My PoV was a little mental at the time. Through discussion we arrived at a common understanding of exactly what was going on.


----------



## Wazza (Jul 23, 2012)

Openminded said:


> If you mean people who stay together and are happy (as opposed to people who just stay together) -- Yes, there are some success stories on TAM but not that many. And very few that are really long-term (meaning decades). Just like in real life.


I'm in the decades category. 

Reliable statistics on how many marriages survive infidelity are hard to come by. I think it's probably about 30-40% but I can't prove that.

If I had followed the prevailing philosophy at TAM I don't think my marriage would have survived. I think that is why there are so few success stories at TAM....because the people who are going to make it often don't stay around here. 

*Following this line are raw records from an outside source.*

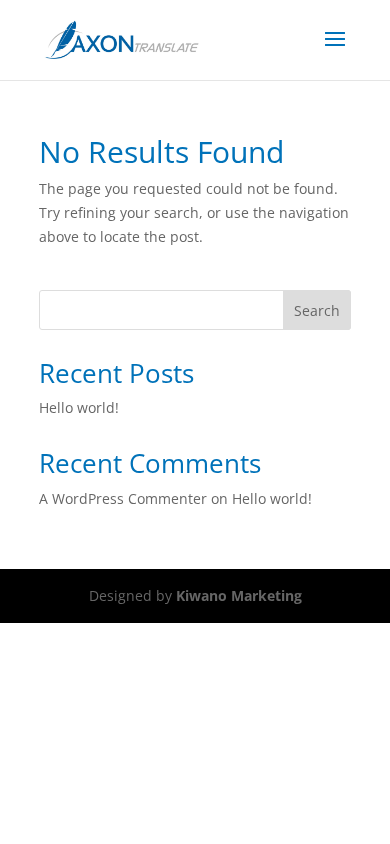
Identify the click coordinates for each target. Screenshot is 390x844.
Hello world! (79, 407)
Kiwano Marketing (239, 595)
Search (317, 310)
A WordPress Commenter (123, 498)
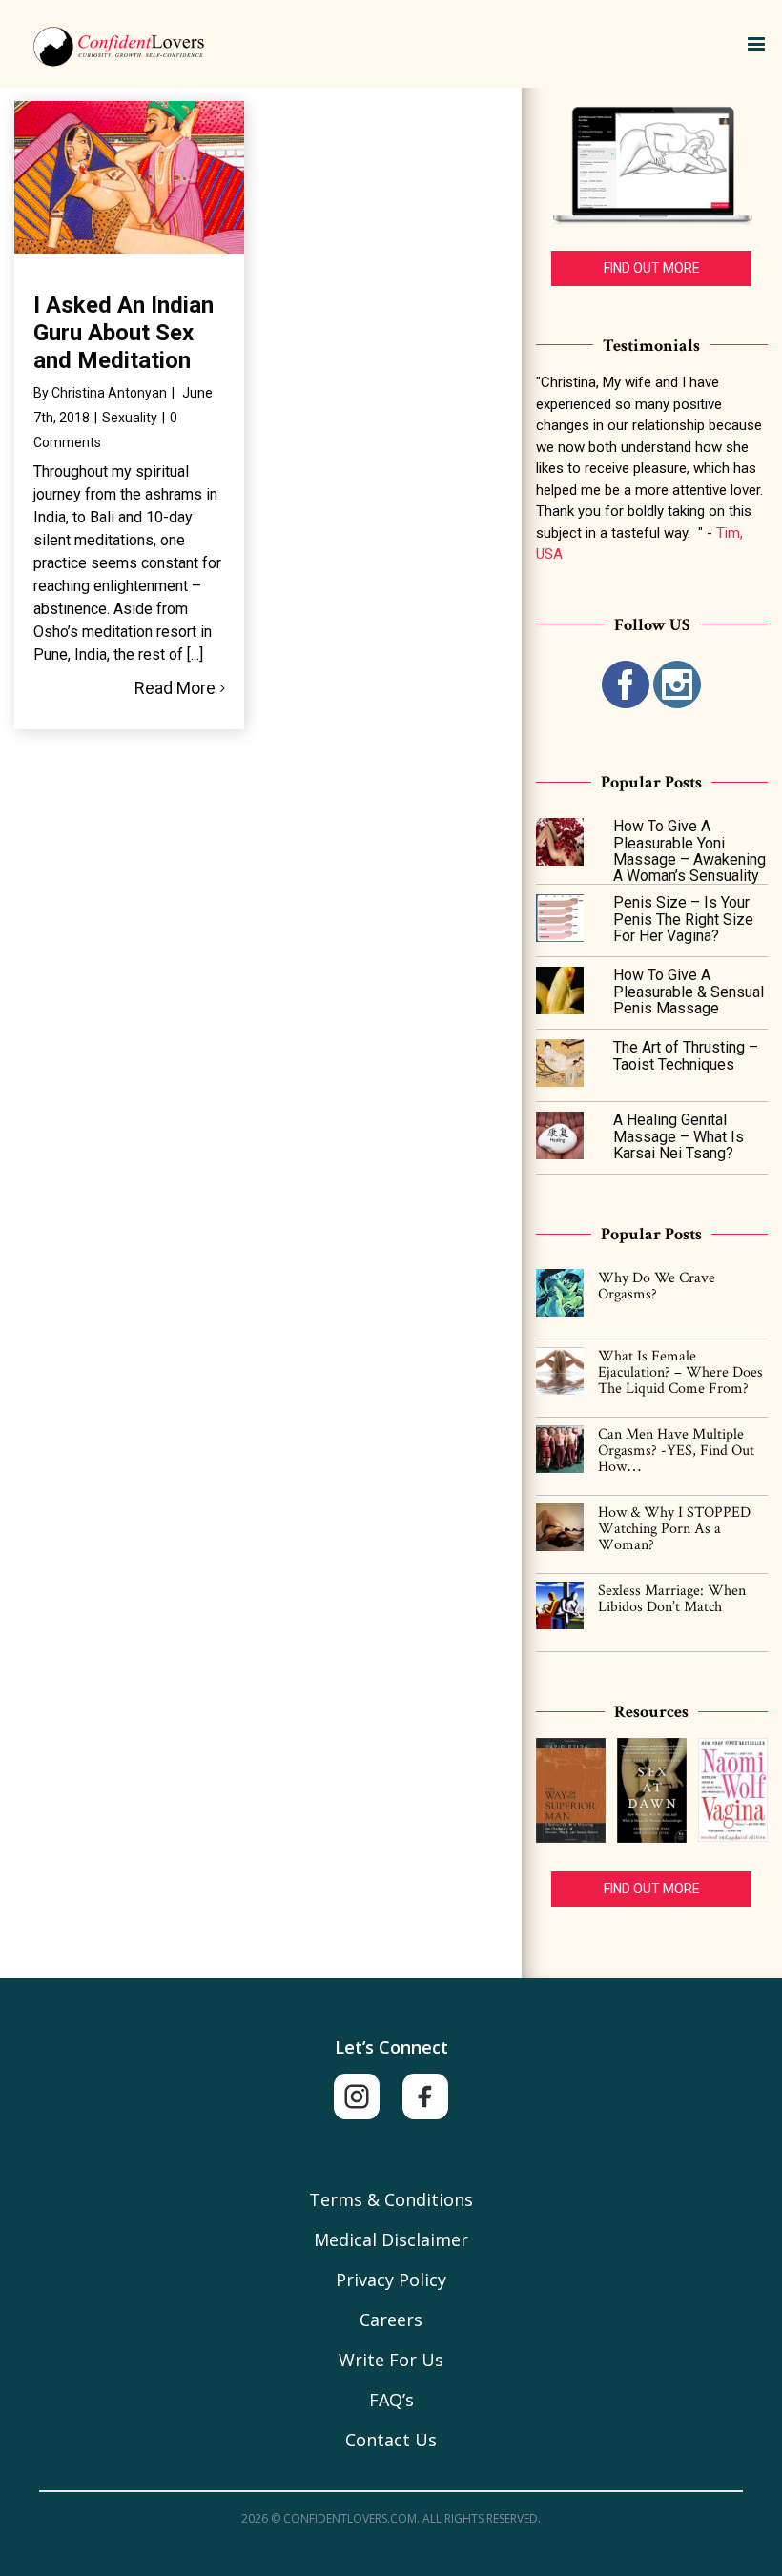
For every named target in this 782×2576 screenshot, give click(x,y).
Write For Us (391, 2359)
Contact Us (391, 2439)
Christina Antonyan (109, 392)
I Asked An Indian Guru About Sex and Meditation (123, 333)
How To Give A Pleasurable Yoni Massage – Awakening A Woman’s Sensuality (689, 851)
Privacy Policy (391, 2279)
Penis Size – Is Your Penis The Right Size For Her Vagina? (683, 919)
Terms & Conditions (391, 2199)
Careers (391, 2319)
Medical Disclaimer (391, 2239)
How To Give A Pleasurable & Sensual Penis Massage (688, 991)
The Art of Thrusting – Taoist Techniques (685, 1056)
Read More (175, 688)
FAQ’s (391, 2399)
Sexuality (129, 417)
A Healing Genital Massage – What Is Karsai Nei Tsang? (678, 1136)
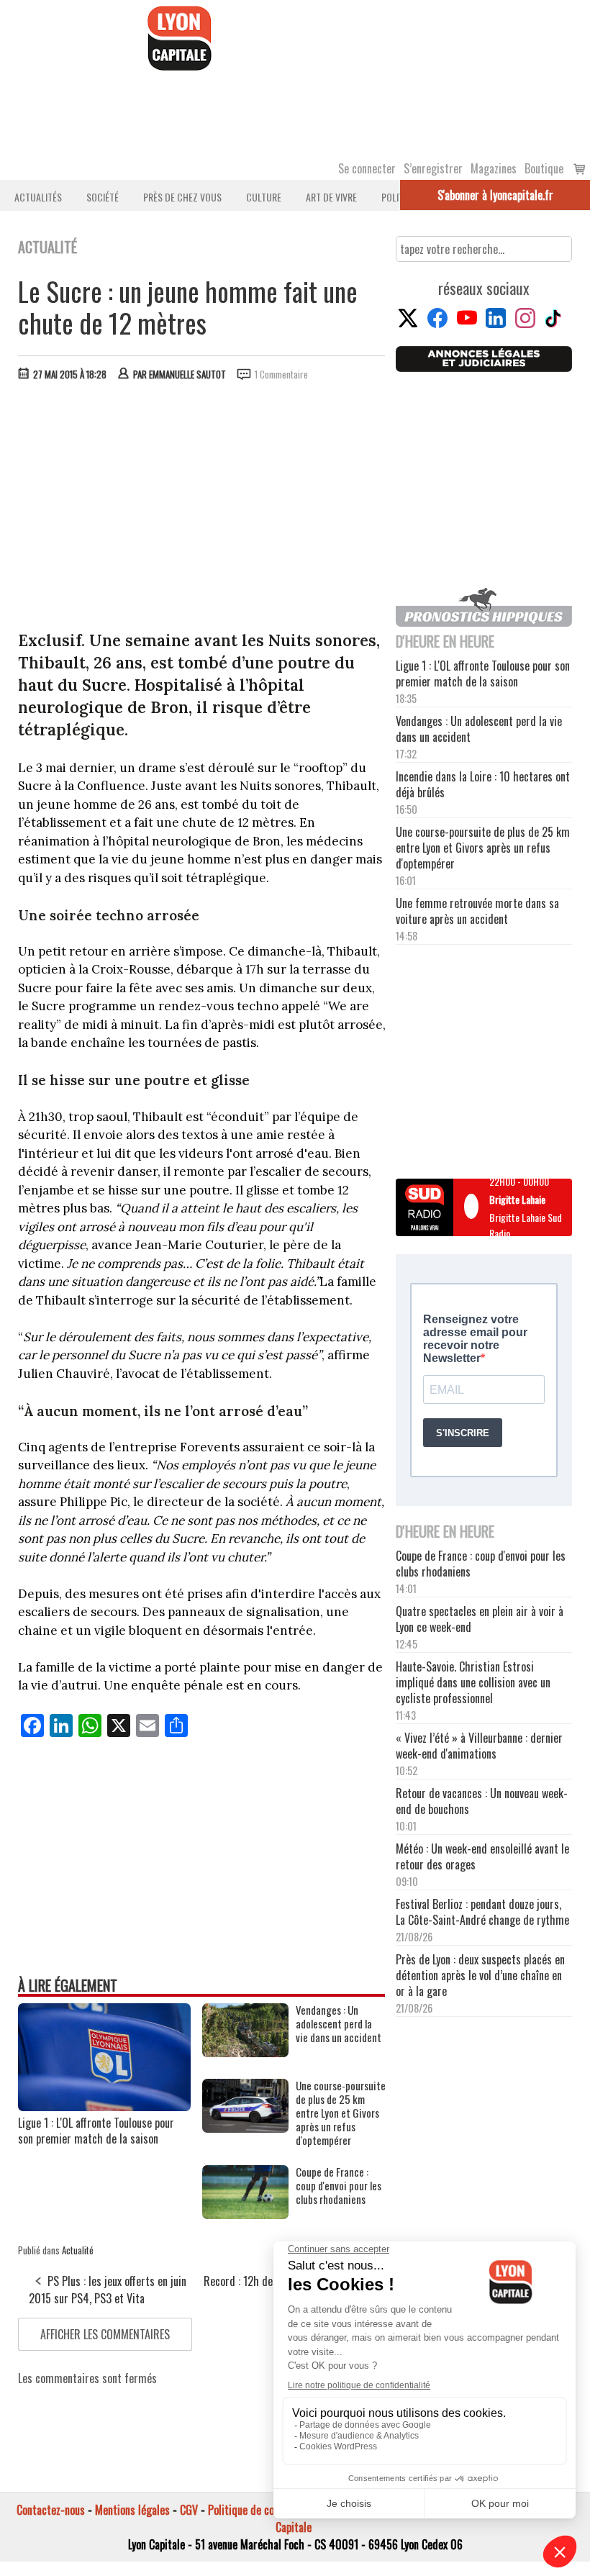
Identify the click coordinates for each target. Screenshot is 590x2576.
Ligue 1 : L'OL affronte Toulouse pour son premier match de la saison (96, 2130)
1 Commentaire (281, 374)
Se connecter (367, 168)
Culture (263, 196)
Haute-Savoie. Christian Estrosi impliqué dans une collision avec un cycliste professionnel (473, 1682)
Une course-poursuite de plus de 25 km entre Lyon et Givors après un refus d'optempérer (341, 2113)
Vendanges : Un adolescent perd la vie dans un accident (338, 2023)
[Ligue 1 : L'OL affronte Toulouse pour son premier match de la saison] (104, 2106)
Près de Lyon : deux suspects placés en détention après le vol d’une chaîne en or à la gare (480, 1975)
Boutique (544, 168)
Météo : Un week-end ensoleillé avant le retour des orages (482, 1856)
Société (102, 196)
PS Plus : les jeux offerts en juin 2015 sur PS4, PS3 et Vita (107, 2289)
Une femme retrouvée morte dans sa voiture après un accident (477, 911)
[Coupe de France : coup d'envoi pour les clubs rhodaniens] (245, 2214)
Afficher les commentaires (105, 2334)
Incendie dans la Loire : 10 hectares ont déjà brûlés (483, 784)
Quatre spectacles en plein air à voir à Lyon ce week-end (479, 1619)
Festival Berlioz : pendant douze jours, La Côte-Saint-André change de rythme (482, 1912)
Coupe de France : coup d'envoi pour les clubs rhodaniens (338, 2185)
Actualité (78, 2250)
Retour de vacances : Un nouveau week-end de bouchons (482, 1801)
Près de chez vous (182, 196)
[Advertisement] (202, 500)
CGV (189, 2509)
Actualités (38, 196)
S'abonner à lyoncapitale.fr (495, 195)
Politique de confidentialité (268, 2509)
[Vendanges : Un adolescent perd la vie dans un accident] (245, 2052)
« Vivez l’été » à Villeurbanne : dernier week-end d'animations (479, 1745)
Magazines (494, 168)
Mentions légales (132, 2509)
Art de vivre (331, 196)
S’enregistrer (433, 168)
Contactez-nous (51, 2509)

The tone of the discussion is definitely different from when I signed up four years ago. There were more "making it" couples then.


----------



## Herschel (Mar 27, 2016)

It's not like there should be a 50/50 split here. Of course most of these end up in divorce. It's like, "I am sick of seeing all the stories about getting shot in the head and then dying. Doesn't anyone have a success story?". Yeah, but most people either die, or are pretty ****ed up after getting shot in the head. Even in Regarding Henry, I think he got shot in the shoulder or something.


----------



## tropicalbeachiwish (Jun 1, 2016)

There are a lot of people on TAM that suggest divorce pretty quickly. I noticed that right away when I joined. You can figure out which ones are bitter pretty easily, so it's hard to take those people seriously. 

However, I think there are quite a lot of people on here that are TRYING to make it work. So while maybe you can't quite call it a success story yet, they are actively working to save their marriage.


----------



## Openminded (Feb 21, 2013)

Wazza said:


> I'm in the decades category.
> 
> Reliable statistics on how many marriages survive infidelity are hard to come by. I think it's probably about 30-40% but I can't prove that.
> 
> ...


 You were who I had in mind for the "decades" category. At one time I thought I was in that category too. Mine lasted 30 years after DD1. We live and learn.

PS
I think maybe 30% survive and are happy. More than that probably survive but are not necessarily happy. Just my observation of family and friends.


----------



## Wazza (Jul 23, 2012)

Openminded said:


> You were who I had in mind for the "decades" category. At one time I thought I was in that category too. Mine lasted 30 years after DD1. We live and learn.
> 
> PS
> I think maybe 30% survive and are happy. More than that probably survive but are not necessarily happy. Just my observation of family and friends.


Can I ask what ended yours? I guess, specifically was it the affair, underlying problems that had contributed to the affair, or something unrelated?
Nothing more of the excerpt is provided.